Design Goal: Implement an experience system that rewards more than just killing monsters and earning money.
Handing out experience is another one of those components of RPGs that many DMs take a crack at modifying to meet their needs. My need in this area is the ability to reward all kinds of emergent behavior in a sandbox setting, not just monster slaying and loot hauling. Essentially, I want a system to reward everything that a player does that 'advances' his character. This could include any goal players could set for themselves from furthering their particular religious denomination, to acquiring political power, or helping to win freedom and concessions for serfs and peasants. You know, whatever goofy shit players want to do, especially if it doesn't directly require killing and looting.
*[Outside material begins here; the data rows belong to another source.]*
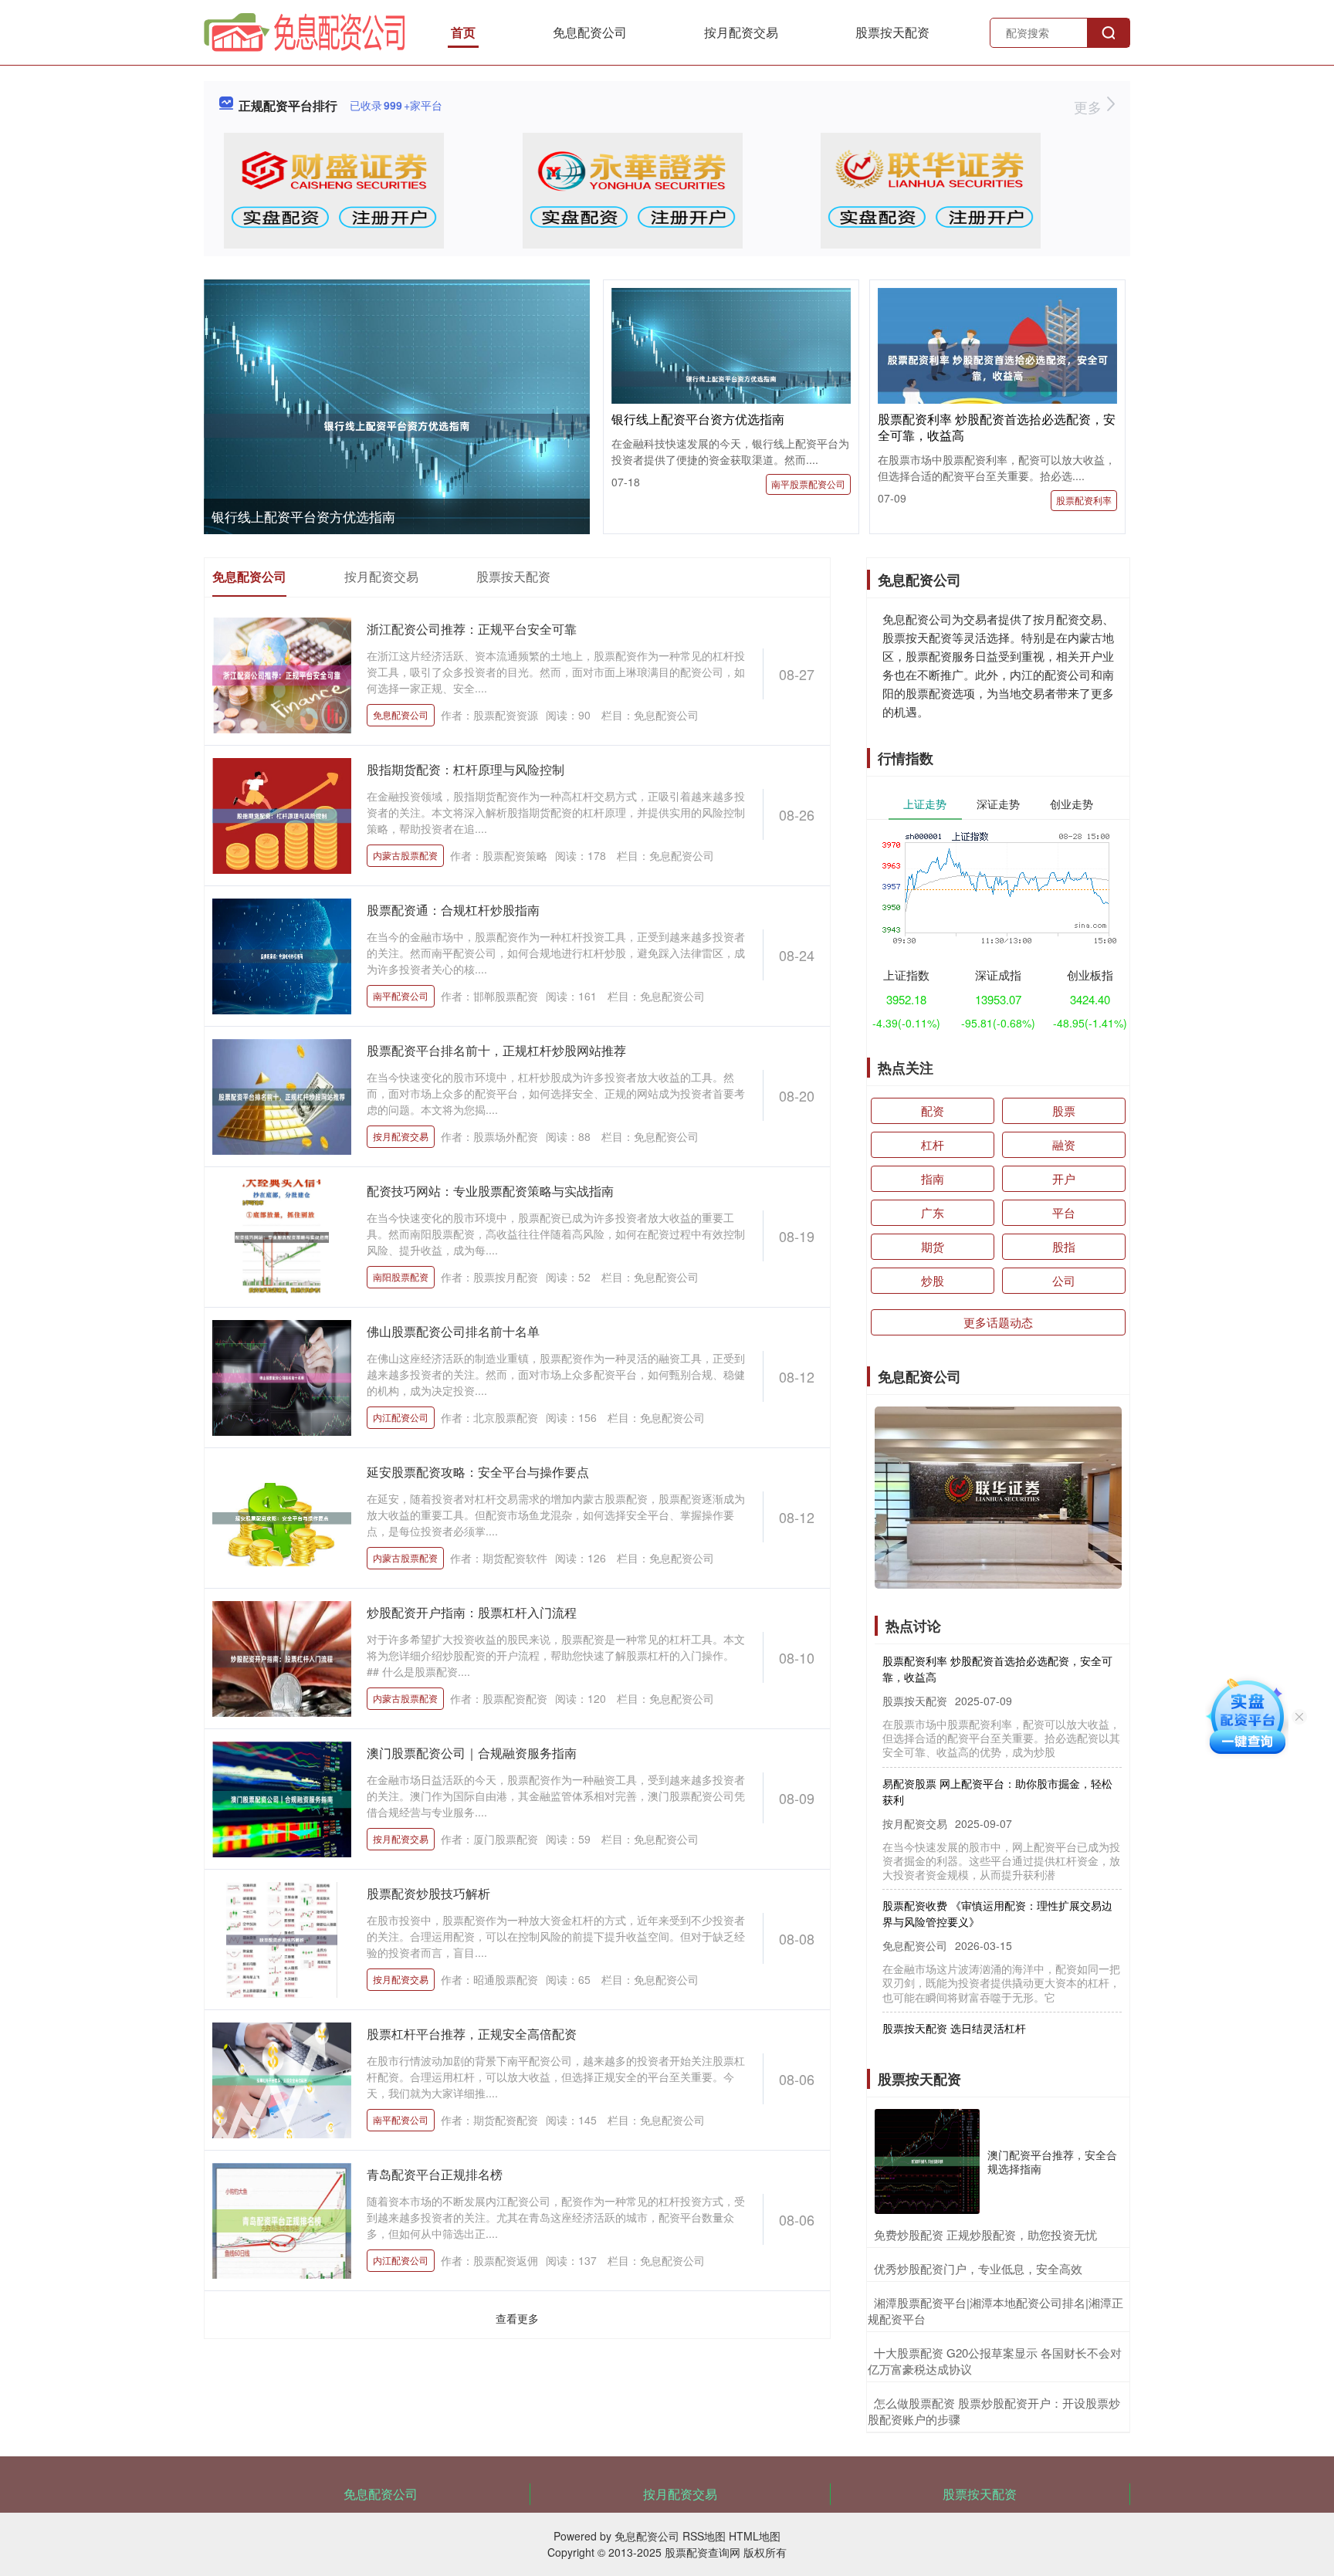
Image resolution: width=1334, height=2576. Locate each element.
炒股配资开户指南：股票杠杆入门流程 (472, 1612)
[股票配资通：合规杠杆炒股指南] (281, 955)
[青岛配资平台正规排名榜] (281, 2219)
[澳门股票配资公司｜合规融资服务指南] (281, 1798)
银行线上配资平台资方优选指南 (303, 516)
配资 (932, 1110)
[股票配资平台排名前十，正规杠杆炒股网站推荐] (281, 1095)
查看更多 (517, 2318)
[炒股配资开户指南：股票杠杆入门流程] (281, 1657)
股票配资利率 (1084, 499)
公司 (1063, 1280)
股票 (1063, 1110)
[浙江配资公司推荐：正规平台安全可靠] (281, 674)
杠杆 (932, 1144)
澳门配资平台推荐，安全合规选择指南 (1052, 2161)
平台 (1063, 1212)
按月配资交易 (741, 32)
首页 (463, 32)
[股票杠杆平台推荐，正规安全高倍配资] (281, 2079)
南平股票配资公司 (808, 483)
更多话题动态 (998, 1322)
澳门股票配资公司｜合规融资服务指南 (472, 1753)
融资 (1063, 1144)
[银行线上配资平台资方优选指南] (397, 426)
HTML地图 (754, 2536)
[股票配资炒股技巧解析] (281, 1938)
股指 (1063, 1246)
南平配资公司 (400, 995)
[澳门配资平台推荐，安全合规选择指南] (927, 2161)
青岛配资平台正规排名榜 (435, 2174)
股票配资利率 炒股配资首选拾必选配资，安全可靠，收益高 (997, 427)
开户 (1063, 1178)
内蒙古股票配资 (405, 854)
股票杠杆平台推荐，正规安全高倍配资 (472, 2034)
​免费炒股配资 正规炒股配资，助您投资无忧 (985, 2234)
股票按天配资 (892, 32)
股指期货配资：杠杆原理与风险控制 (465, 769)
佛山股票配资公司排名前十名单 (453, 1331)
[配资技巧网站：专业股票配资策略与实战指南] (282, 1236)
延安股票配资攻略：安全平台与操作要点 (478, 1472)
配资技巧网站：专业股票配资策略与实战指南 (490, 1191)
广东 (932, 1212)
I also want a system that can incorporate these qualitative goals with actual quantifiable rewards, all without using fiat. Let's face it, any experience award that requires a judgment call is going to run into bias at some point or another. That's the big appeal with standard experience systems, rewards are directly linked to concrete monster hit dice numbers and gold pieces earned.
So the system I want rewards everything and does it equally. A night of hacking monsters should be as valuable as proselytizing heathens.
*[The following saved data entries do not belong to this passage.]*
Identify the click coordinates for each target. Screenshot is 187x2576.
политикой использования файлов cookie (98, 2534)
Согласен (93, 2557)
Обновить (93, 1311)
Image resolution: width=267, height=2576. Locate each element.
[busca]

This is highly antithetical to pretty much every D&D standard for awarding experience. But I think it will really open up and encourage sandbox thinking and play. There's no problem if the party decides that their goal for the evening/month/campaign will not bring them into mortal conflict or into riches.
I am going to use a roll to advance experience system (inspired by Lord Kilgore). Essentially, everyone gets 1 experience point per adventure. At the end of the night, everyone rolls a D20 and tries to hit a target number based on their class, current level, and race and adds any accrued experience. You hit the number, you level. Otherwise, you accrue more experience points to apply towards the next roll. Experience points are only lost if actually needed to level up.